Sandkästen auf Spielplätzen in Essen werden sauber gemacht

Die Spielplätze bei uns in der Stadt sind seit gut zwei Wochen (07.05.) wieder geöffnet. Seit Anfang des Monats werden auch nach und nach die Sandkästen gereinigt. Warum das nicht schon in der Corona-Zwangspause passiert ist, hat mehr als einen Grund, heißt es von Grün und Gruga.
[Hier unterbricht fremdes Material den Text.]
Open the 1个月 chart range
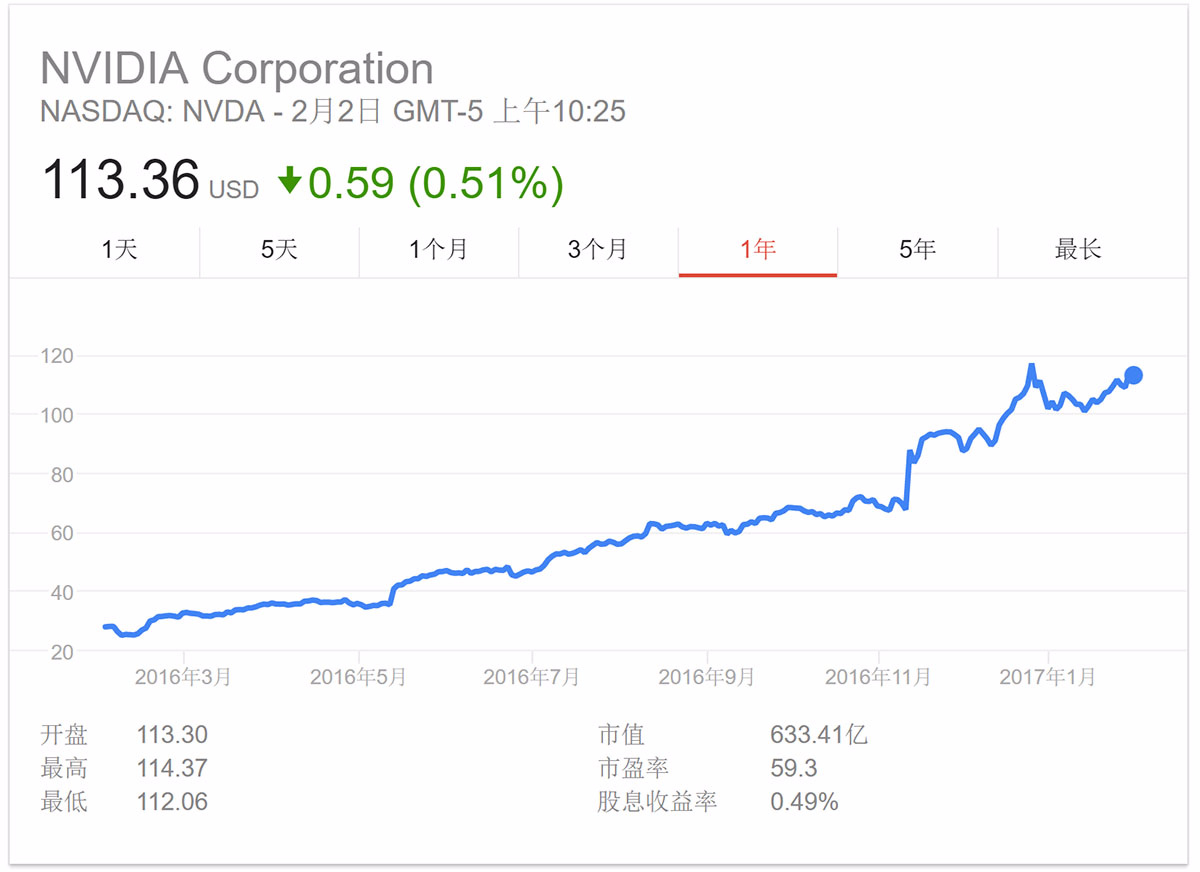This screenshot has width=1200, height=872. (438, 249)
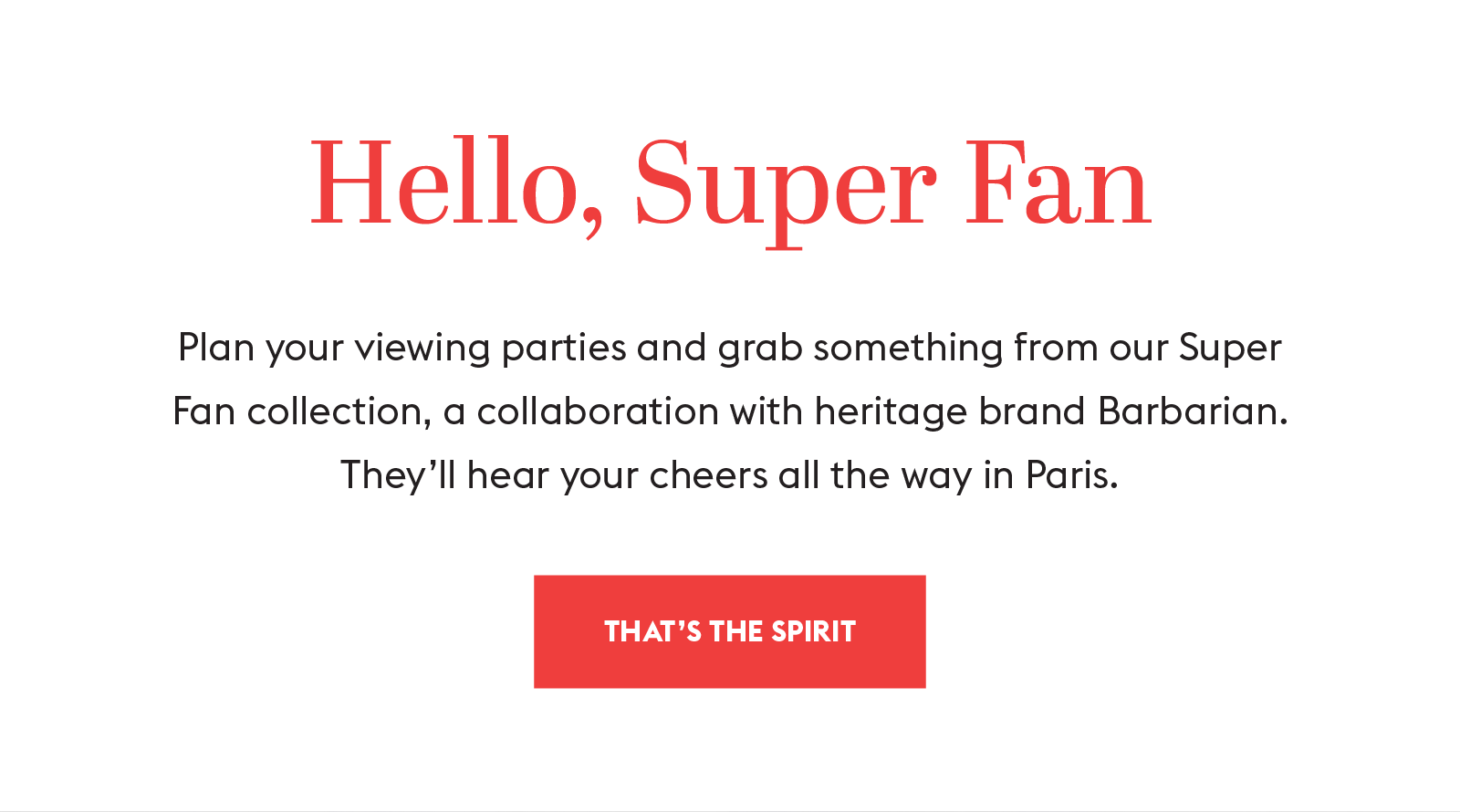The height and width of the screenshot is (812, 1460).
Task: Click the word heritage in the paragraph
Action: [891, 413]

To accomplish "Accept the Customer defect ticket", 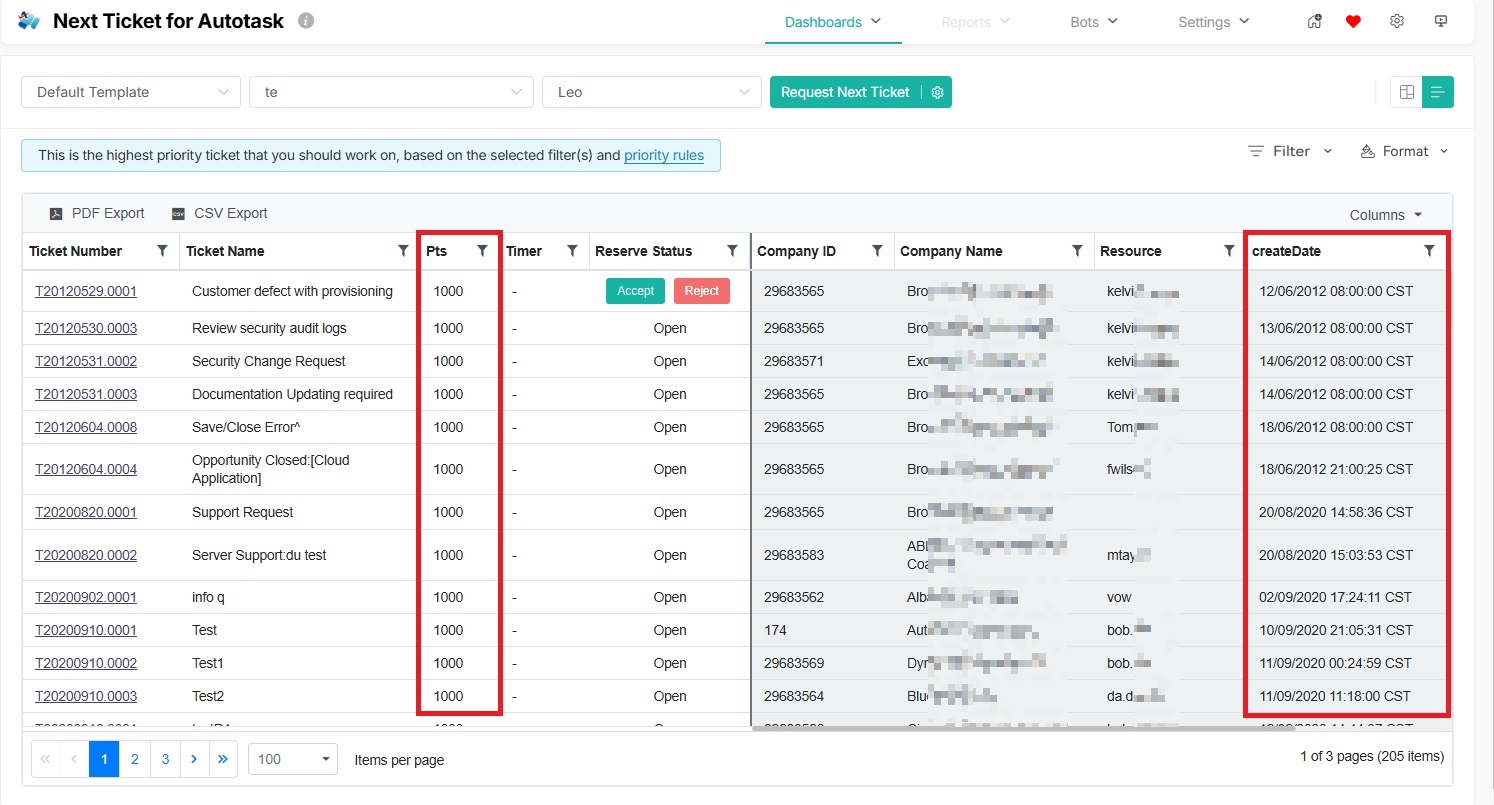I will point(635,291).
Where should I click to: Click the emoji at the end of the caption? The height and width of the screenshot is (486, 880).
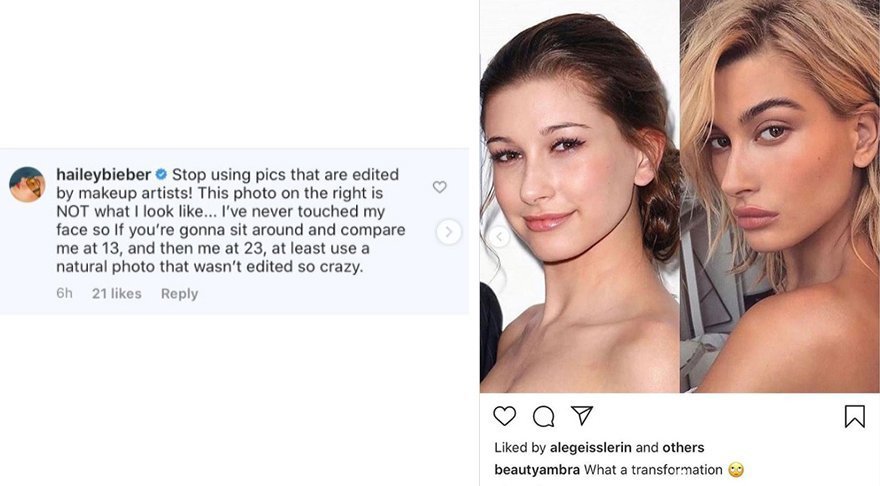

Abenteuer-Spielplatz in Essen-Altenessen
© Radio Essen/Kostas Mitsalis

Sandkästen konnten nicht in Corona-Zwangspause gereinigt werden

Die Spielplätze bei uns in der Stadt sind seit gut zwei Wochen (07.05.) wieder geöffnet. Seit Anfang des Monats werden auch nach und nach die Sandkästen gereinigt. Warum das nicht schon in der Corona-Zwangspause passiert ist, hat mehr als einen Grund, heißt es von Grün und Gruga. Der Sandkastensand auf den rund 380 Spielplätzen bei uns in der Stadt wird jedes Jahr erst ab Mai gereinigt bzw. ausgetauscht. Dafür sind externe Firmen unterwegs, die jetzt nach und nach alle Spielplätze anfahren und jeden Sandkasten einmal maschinell reinigen. Bis alle Sandkästen einmal dran waren, dauert es etwa drei Monate. Ein früherer Start ist aus zwei Gründen nicht möglich, heißt es von Grün und Gruga auf Radio Essen-Nachfrage. Zum einen sind die Firmen schon lange im Voraus eingekauft und die Arbeiten entsprechend geplant. Zum anderen wäre der Sand bei einem früheren Start schon im Spätsommer wieder dreckig. Eine zweite Reinigung wäre zu teuer. Die komplette Sandreinigung auf allen Spielplätzen in Essen kostet etwa eine viertel Million Euro.